Riverbank Arts Centre, Newbridge, Co. Kildare, 19 January to 27 February 2004

Dublin’s gentlemen’s clubs, traditionally closed to female membership, provide the starting point for this exhibition’s investigation into themes of exclusion, gender, family and history. Cherry attempts to unravel some of the emotional and social complexities of these ‘members only’ establishments. The artist uses her own image in these photographic works, challenging the historical exclusion of her gender, and highlighting years of absence with an assertive presence. Contrasts such as feminine (the private sphere) and masculine (the public sphere) arise, in work that deals with the inscribed gender and power roles invisibly embedded in private leisure spaces as well as domestic environments.

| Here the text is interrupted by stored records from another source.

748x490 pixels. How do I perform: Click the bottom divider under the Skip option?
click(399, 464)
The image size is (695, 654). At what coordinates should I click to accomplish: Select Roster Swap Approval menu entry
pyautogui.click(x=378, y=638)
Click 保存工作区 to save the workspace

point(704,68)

Louise Cherry, from Members Only , C-ytpe print, 2001: Courtesy Riverbank Arts Centre

The spatial strategy of displaying the work clearly reflects these inherent contrasts. The upper gallery shows images of the exteriors of various Dublin gentlemen’s clubs, photographs literally taken by an outsider looking in. In the lower gallery, a more intimate space, Cherry turns the camera on herself in an examination of her place within/outside this social structure. There is a struggle to locate and represent herself within this male-oriented culture, and an attempt to subvert its accepted codes of visual representation. Referencing ideas of the female masquerade, she follows a number of artists critiquing notions of predetermined gender/power relations and the controlling male gaze. 1 One image depicts the back of an armchair facing a fireplace. The figure seated in it is holding a glass of port in a formal, white-cuffed hand, a masculine pose synonomous with wealth, power and status: this impression is belied however by the high-heeled foot visible at the bottom of the chair.

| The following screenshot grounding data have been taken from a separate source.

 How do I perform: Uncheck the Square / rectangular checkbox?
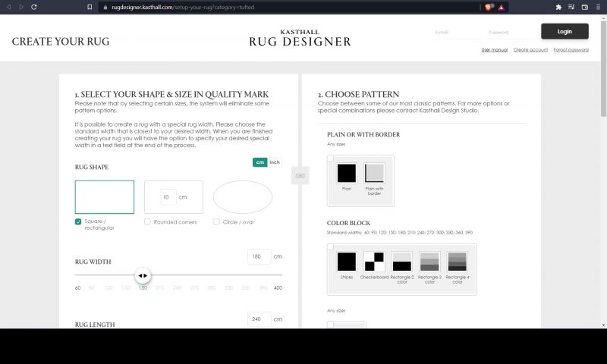click(x=78, y=222)
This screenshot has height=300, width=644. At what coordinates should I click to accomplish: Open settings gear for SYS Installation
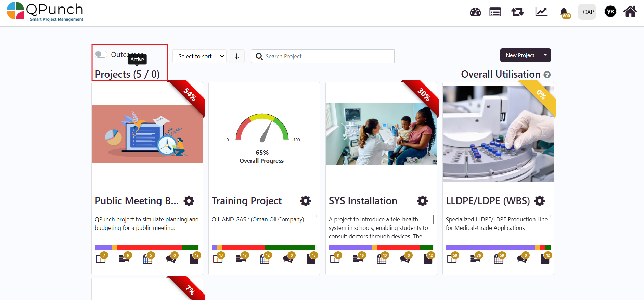(422, 201)
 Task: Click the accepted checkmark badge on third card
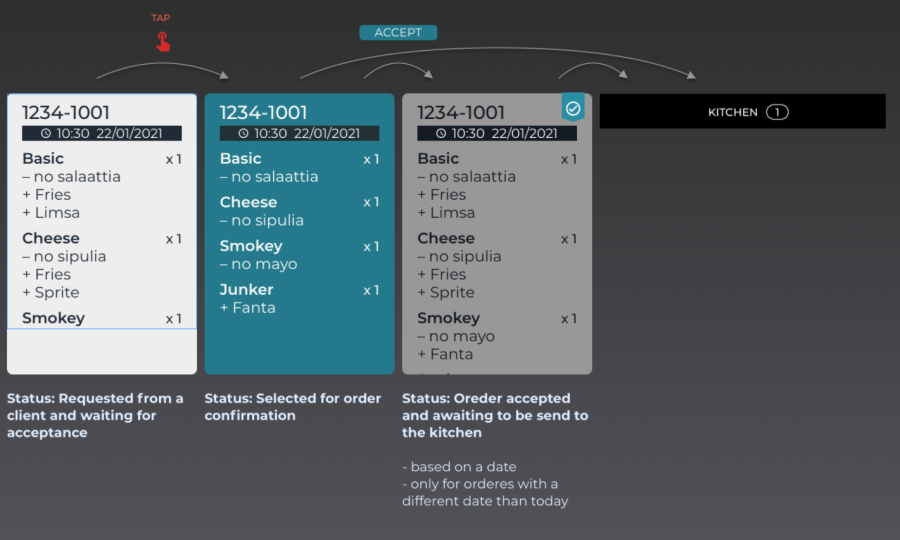(x=573, y=107)
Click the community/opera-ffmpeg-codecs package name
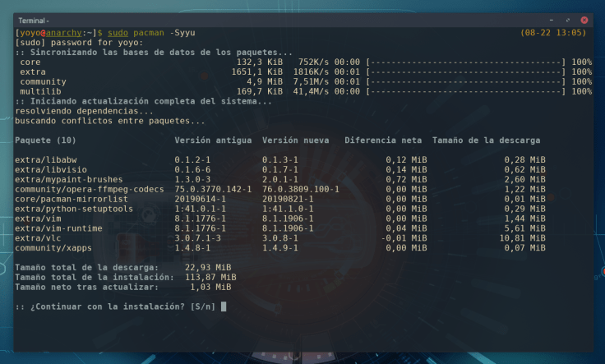This screenshot has height=364, width=605. [90, 189]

There are also two portraits in elaborate gilt frames, of the artist dressed in female and male period clothing. It’s difficult not to think of Cindy Sherman when viewing these particular works, the History portraits series in particular. (Sherman’s extensive oeuvre has really explored – if not exhausted – this territory in as much detail, and with as much success as could be hoped for. This is unfortunate for other artists employing similar strategies, whose work rarely profits from the comparison.)










Louise Cherry: tryptich from Members Only , lightbox; image held here

Some of the most successful works in the exhibition are the pieces that were less obviously confrontational or loaded with historical and social signifiers. This allows for a more open-ended contextualisation of the issues around the disenfranchised and excluded state of ‘otherness’, and allows the viewer more freedom to enter the work.

Cherry’s concern of the historical absence of women from the gentleman’s clubs of Dublin in this work also implicitly refers to their exclusion from the canon of art history – surely one of the biggest gentlemen’s clubs of them all.

1 From Claude Cahun to more contemporary work: see the recent review in Circa 106 of And the one Doesn’t Stir Without the Other at the Ormeau Baths, pp. 68-69

Louise Cherry: Members Only, 19 January to 27 February 2004, Riverbank Arts Centre, Newbridge, Co. Kildare.

Sarah Browne is an artist and writer currently based in Co. Kildare.